Eve will be able to change the message without detection if she
changes the hash code as well. Eve creates a new message and a new
hash code, both of which she sends to Bob. When Bob creates a hash
code for the message, it will match the hash code he has received,
leading him to think that the message has not been tampered with.
The solution to this problem is to use a
"keyed" hash code, which uses the contents of
the message and a secret key to create the hash code, as illustrated
in Figure 5. Eve can still modify the message,
but she can no longer create a valid hash code, because she lacks the
key used to create the original code.
Unless Eve is able to discover the key, she will be unable to create
hash codes that will fool Bob; if Eve acquires the key, she will be
able to generate valid hash codes for her own messages, rendering
Alice and Bob's efforts to ensure message integrity
useless. As with confidentiality, the issue of integrity becomes one
of protecting secret keys from Eve.
3. Authentication
The goal
of
authentication is to allow Bob to establish that Alice is the author
of a message. For our purposes, this means that Alice should be able
to create a "digital signature"
for the message and that Bob should be able to check the signature to
ensure that it is valid. In addition, Eve should not be able to
create and sign messages as though she were Alice.

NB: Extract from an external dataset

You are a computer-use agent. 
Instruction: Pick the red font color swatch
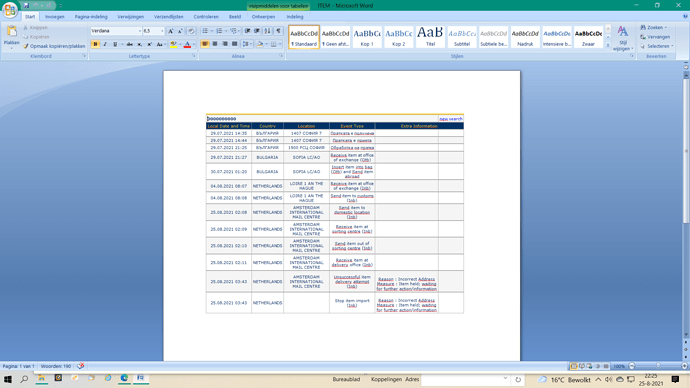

Digital signatures rely on asymmetric encryption techniques,
although they are applied differently than we discussed earlier.
Alice creates a pair of keys, one of which she makes public and one
of which she keeps private. To sign the message, Alice creates a
cryptographic hash code of the message that she wants to send to Bob,
as discussed earlier. Alice then signs the hash code using her
private key, as shown in Figure 6. This creates a
digital signature that is unique to the combination of the document
and Alice's private key.
When Bob receives the message, he verifies the signature using
Alice's public key. If the signature is valid, then
Alice has "signed" the message, and
Bob can assume that Eve has not forged the message.
Because digitally signing a document requires the creation of a
hash code, it also addresses the
issue of integrity that we discussed earlier. If Eve modifies the
message that Alice has sent, then Alice's signature
will not be valid. Bob will generate his own hash code for the
message, and it will not be the same as the one Alice signed. Figure 7 shows the protocol for message signatures.
Eve is unable to forge messages from Alice, because she does not know
Alice's secret key and is unable to create digital
signatures that will fool Bob. However, as with the areas of
confidentiality and integrity, if Eve is able to acquire the secret
key, she will be able to sign messages as though she were Alice.